What this task involves: Please return the listing exactly as written, but without its pictures.

Provided data:
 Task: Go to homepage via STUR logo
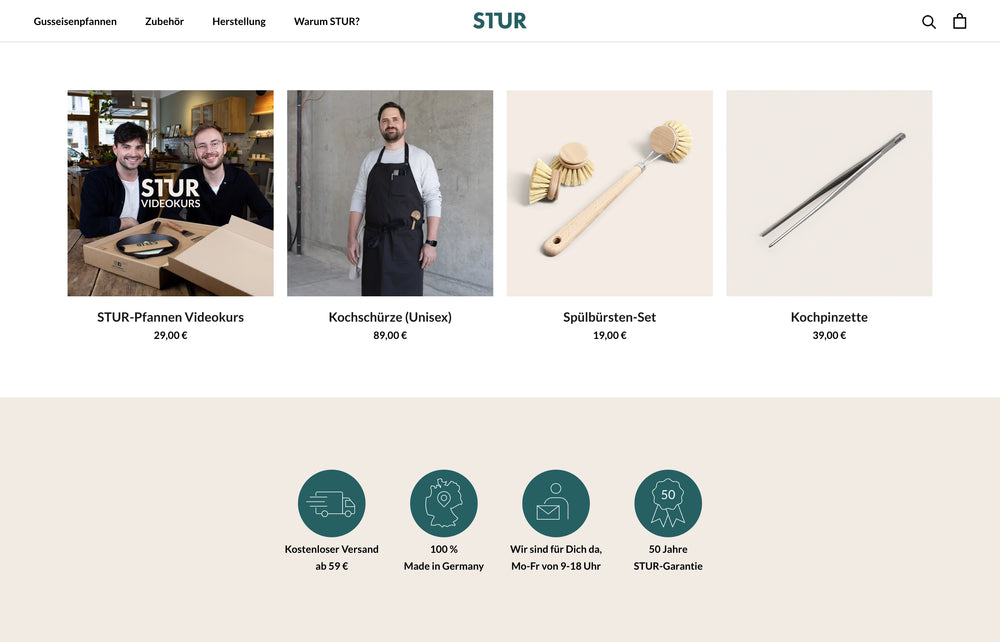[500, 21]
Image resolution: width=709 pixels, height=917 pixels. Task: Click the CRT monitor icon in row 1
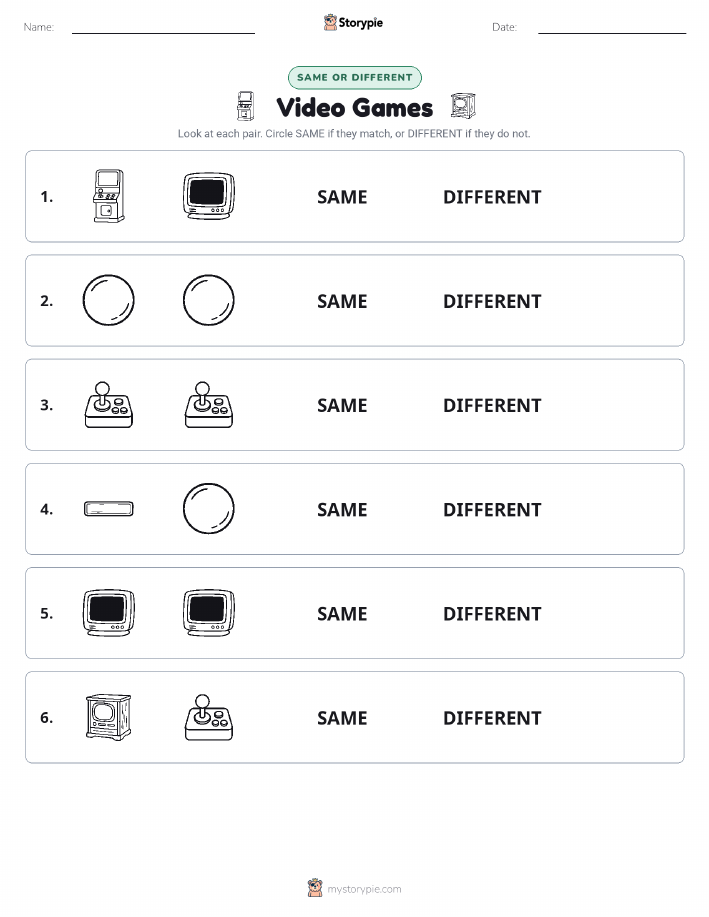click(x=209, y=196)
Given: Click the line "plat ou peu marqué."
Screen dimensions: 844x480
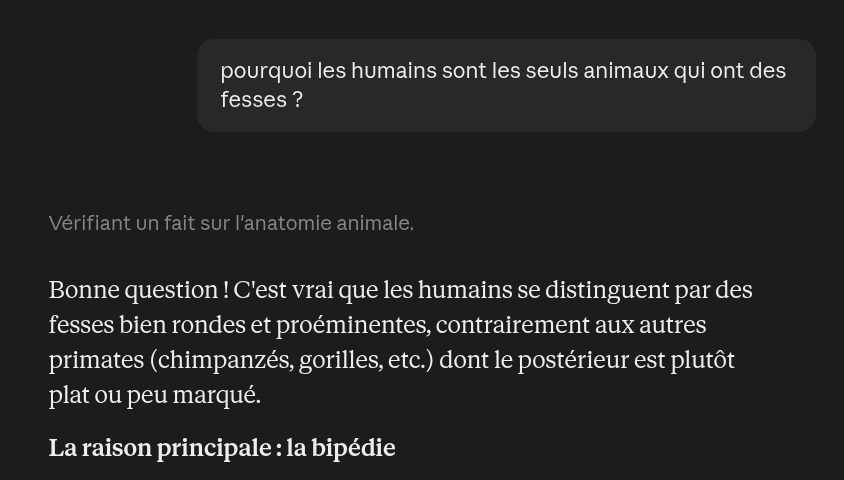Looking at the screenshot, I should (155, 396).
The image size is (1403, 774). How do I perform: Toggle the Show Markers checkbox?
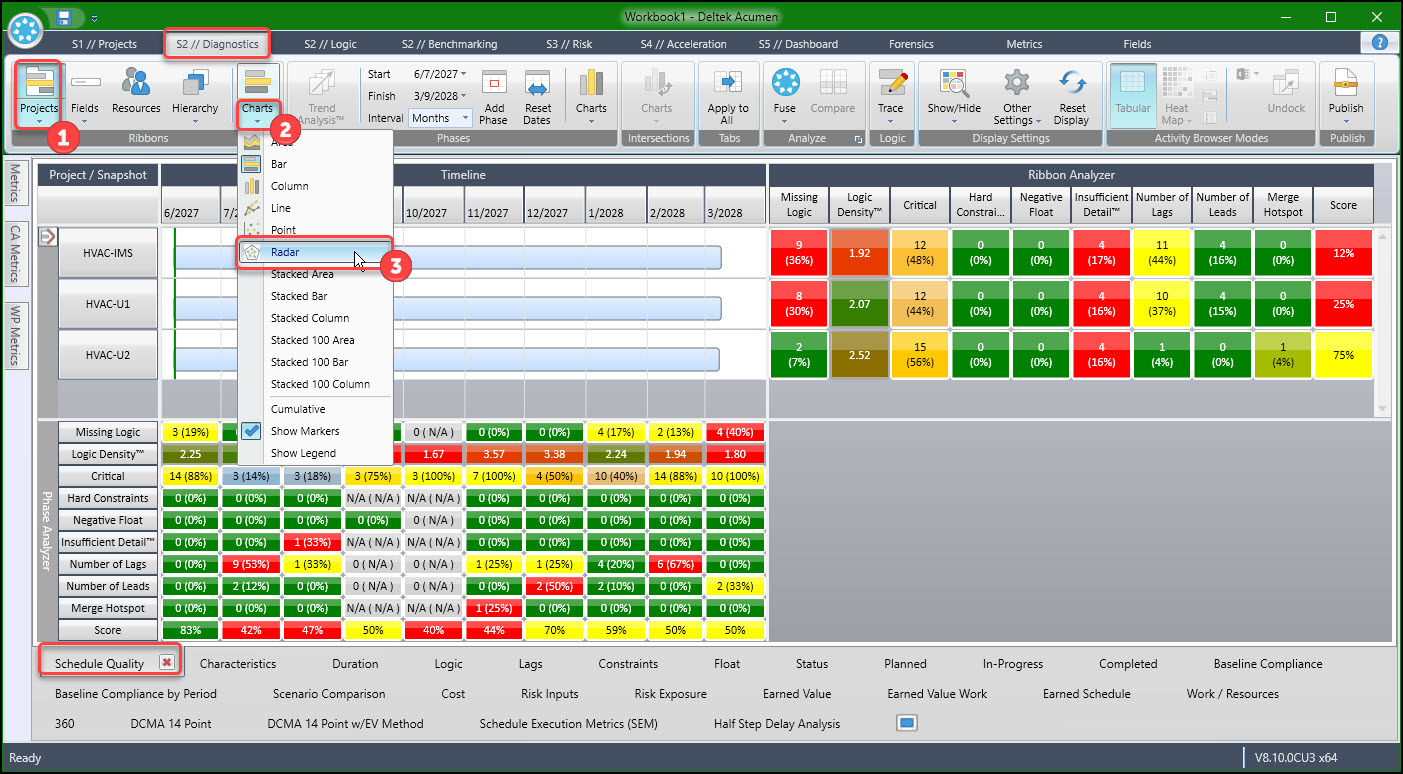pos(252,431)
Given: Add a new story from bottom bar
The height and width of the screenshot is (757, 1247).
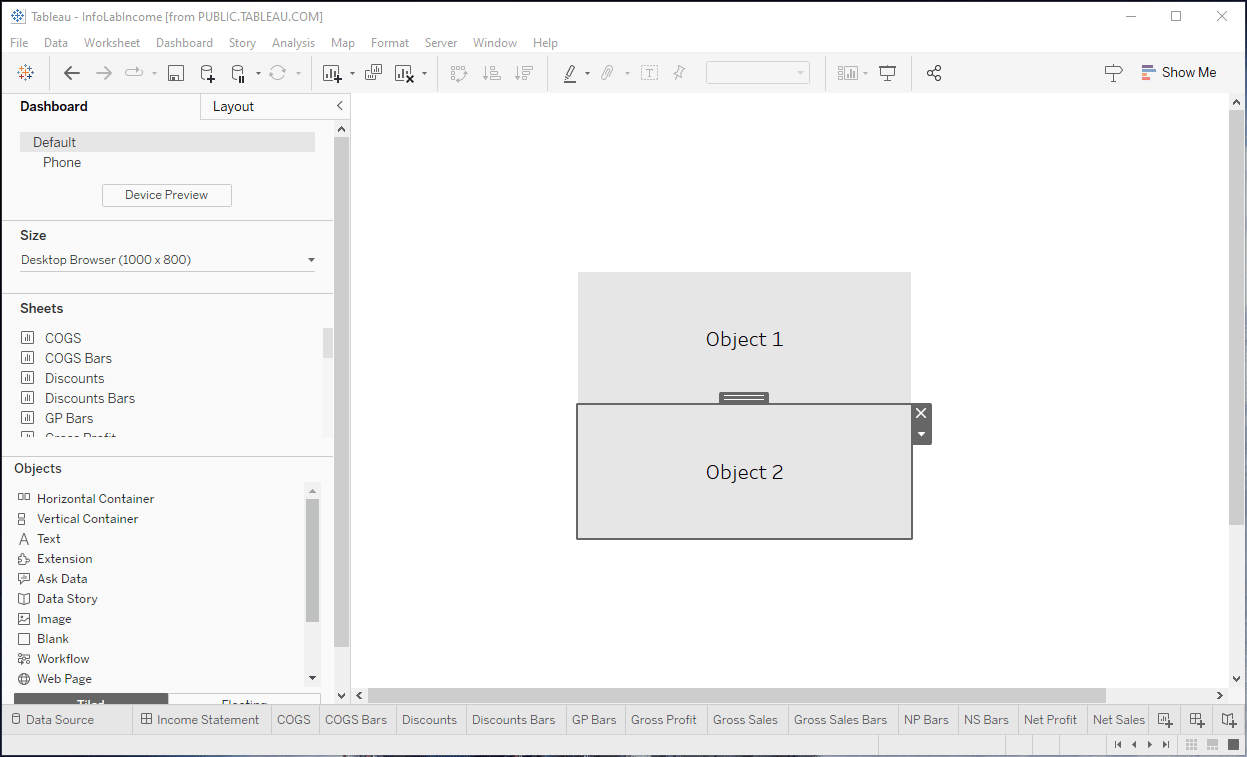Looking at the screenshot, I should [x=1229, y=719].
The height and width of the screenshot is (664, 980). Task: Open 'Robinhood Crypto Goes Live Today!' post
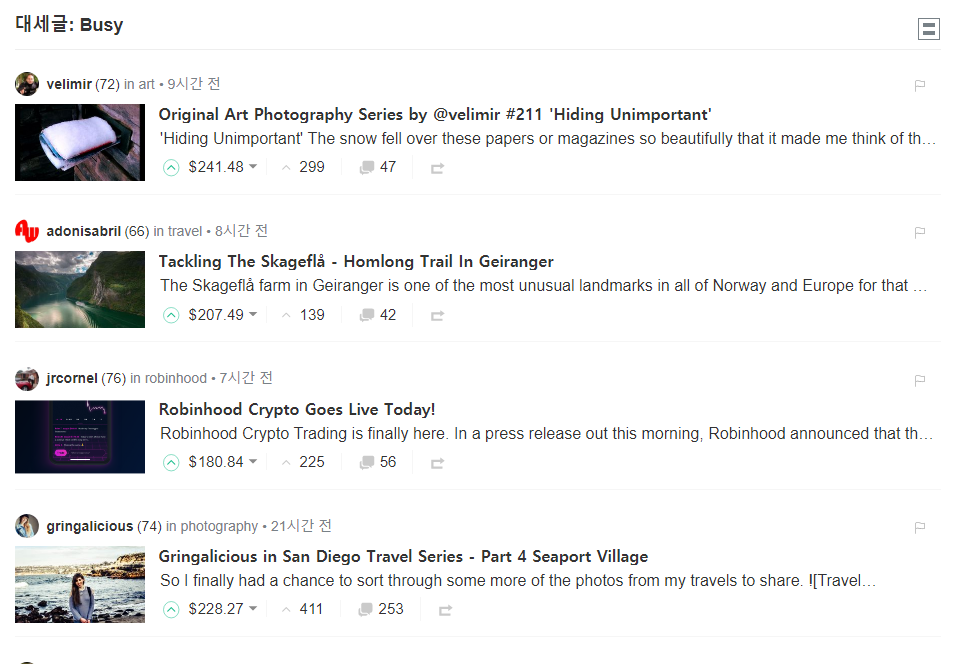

Answer to this problem:
 Task: Go to homepage via STUR logo
[500, 21]
Image resolution: width=709 pixels, height=917 pixels. Task: Click the CRT monitor icon in row 1
click(x=209, y=196)
Given: Click the line "plat ou peu marqué."
Screen dimensions: 844x480
Looking at the screenshot, I should (155, 396).
The image size is (1403, 774). How do I perform: Toggle the Show Markers checkbox?
pos(252,431)
Given: Add a new story from bottom bar
The height and width of the screenshot is (757, 1247).
Looking at the screenshot, I should [x=1229, y=719].
The height and width of the screenshot is (664, 980). Task: Open 'Robinhood Crypto Goes Live Today!' post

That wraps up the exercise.